Thursday, July 2, 2015

Re: Flags



PHOTOGRAPHER’S JOURNAL:    I had thought to post this without comment, but I took it in 2011 before flags were in the news, in order to tell the story of High Rock, and so I add this footnote.

This is High Rock. Those who drive Route 8 know this stretch where the Naugatuck Valley narrows between Beacon Falls and Naugatuck.  Men with dynamite blasted into the hillside to let the highway through, but the valley remains rocky and narrow by High Rock. From time to time people plant a flag here, though few realize how fitting the display at one of democracies minor monuments.

From the highway today this region feels remote and wild.

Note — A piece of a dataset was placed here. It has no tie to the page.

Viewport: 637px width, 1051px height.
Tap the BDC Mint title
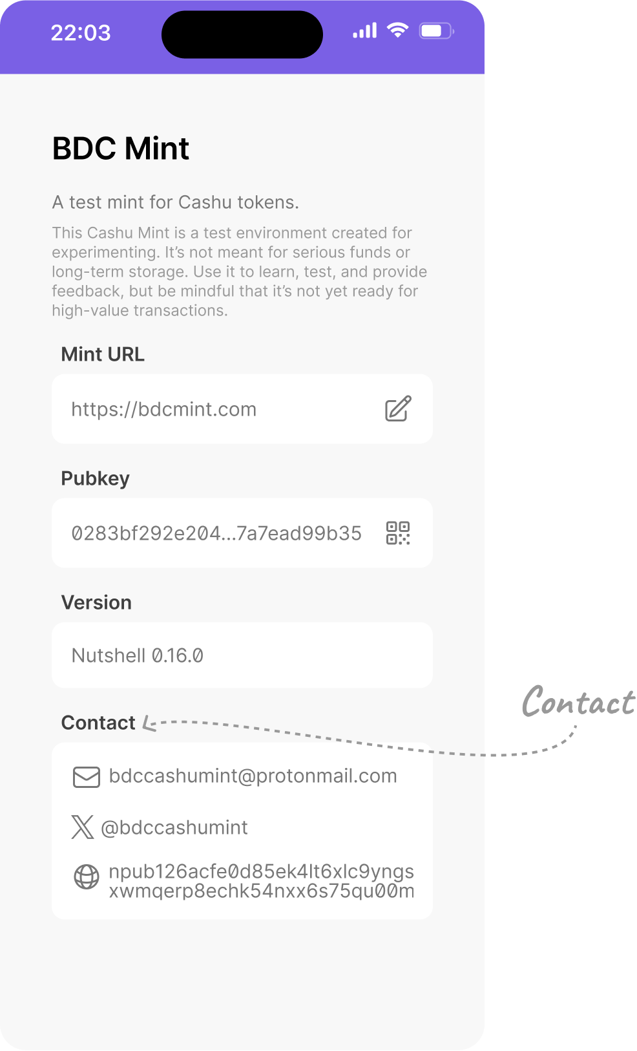pyautogui.click(x=121, y=149)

Few remember that in 1880, in the era before trolleys made people mobile, George W. Beech, Superintendent of the Railroad, created High Rock Grove, planted gardens and built a pavilion for roller skating. He built a platform by the tracks, and for a quarter century people came from up and down the Naugatuck Valley to picnic and party and row in the still waters behind the factory dam. There was always live music. What other kind? And people dancing, hiking, having fun in a variety of accents and languages. There were extra trains on the fourth of July, and the Valley mingled. Today it’s just a clearing at the end of a dirt road where waters tumble from a mountain gorge and trails lead here, to the top of High Rock. People celebrate elsewhere, and hikers know little of what happened here.







2 comments:

Ginnie Hart said...

Flags are definitely in the news these days, Ted, so I'm glad you resurrected this image from your archives. I would like to think THIS one will stand the test of time, however battered or shredded.

Emery Roth said...

So long as those self-evident truths remain the ideals we strive after, the flag will fly proudly.